------ EXERCISE DATA
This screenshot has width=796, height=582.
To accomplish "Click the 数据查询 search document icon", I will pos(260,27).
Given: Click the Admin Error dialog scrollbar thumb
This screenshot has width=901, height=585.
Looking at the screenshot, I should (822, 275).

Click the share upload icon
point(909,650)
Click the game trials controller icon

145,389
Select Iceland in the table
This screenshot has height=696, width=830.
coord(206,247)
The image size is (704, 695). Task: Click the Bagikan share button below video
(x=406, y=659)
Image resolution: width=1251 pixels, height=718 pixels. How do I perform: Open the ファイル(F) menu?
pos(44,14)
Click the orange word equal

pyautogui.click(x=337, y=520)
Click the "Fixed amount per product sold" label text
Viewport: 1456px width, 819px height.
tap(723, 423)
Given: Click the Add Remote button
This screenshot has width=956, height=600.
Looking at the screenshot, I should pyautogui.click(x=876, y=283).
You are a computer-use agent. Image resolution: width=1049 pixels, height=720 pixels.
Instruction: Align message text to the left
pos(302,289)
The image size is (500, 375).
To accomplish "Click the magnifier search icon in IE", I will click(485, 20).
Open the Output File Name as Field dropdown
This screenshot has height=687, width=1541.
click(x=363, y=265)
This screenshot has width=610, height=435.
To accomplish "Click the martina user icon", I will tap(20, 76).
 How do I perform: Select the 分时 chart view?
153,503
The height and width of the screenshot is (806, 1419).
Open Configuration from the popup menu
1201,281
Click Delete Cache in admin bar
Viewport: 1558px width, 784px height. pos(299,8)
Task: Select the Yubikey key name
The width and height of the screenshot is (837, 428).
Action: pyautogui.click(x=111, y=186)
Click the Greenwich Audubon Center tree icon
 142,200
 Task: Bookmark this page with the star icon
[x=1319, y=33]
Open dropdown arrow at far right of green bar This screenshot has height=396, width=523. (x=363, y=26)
------------
◆ ACTIVITY
Return all of the entries word for word.

◆ EXERCISE OUTPUT
This screenshot has width=796, height=582.
To accomplish "Click the 数据查询 search document icon", I will pos(260,27).
Given: Click the Admin Error dialog scrollbar thumb
This screenshot has width=901, height=585.
Looking at the screenshot, I should (822, 275).

Click the share upload icon
point(909,650)
Click the game trials controller icon

145,389
Select Iceland in the table
This screenshot has height=696, width=830.
coord(206,247)
The image size is (704, 695). Task: Click the Bagikan share button below video
(x=406, y=659)
Image resolution: width=1251 pixels, height=718 pixels. How do I perform: Open the ファイル(F) menu?
pos(44,14)
Click the orange word equal

pyautogui.click(x=337, y=520)
Click the "Fixed amount per product sold" label text
Viewport: 1456px width, 819px height.
tap(723, 423)
Given: Click the Add Remote button
This screenshot has width=956, height=600.
Looking at the screenshot, I should pyautogui.click(x=876, y=283).
You are a computer-use agent. Image resolution: width=1049 pixels, height=720 pixels.
Instruction: Align message text to the left
pos(302,289)
The image size is (500, 375).
To accomplish "Click the magnifier search icon in IE", I will click(485, 20).
Open the Output File Name as Field dropdown
This screenshot has height=687, width=1541.
click(x=363, y=265)
This screenshot has width=610, height=435.
To accomplish "Click the martina user icon", I will tap(20, 76).
 How do I perform: Select the 分时 chart view?
153,503
The height and width of the screenshot is (806, 1419).
Open Configuration from the popup menu
1201,281
Click Delete Cache in admin bar
Viewport: 1558px width, 784px height. pos(299,8)
Task: Select the Yubikey key name
The width and height of the screenshot is (837, 428).
Action: pyautogui.click(x=111, y=186)
Click the Greenwich Audubon Center tree icon
 142,200
 Task: Bookmark this page with the star icon
[x=1319, y=33]
Open dropdown arrow at far right of green bar This screenshot has height=396, width=523. (x=363, y=26)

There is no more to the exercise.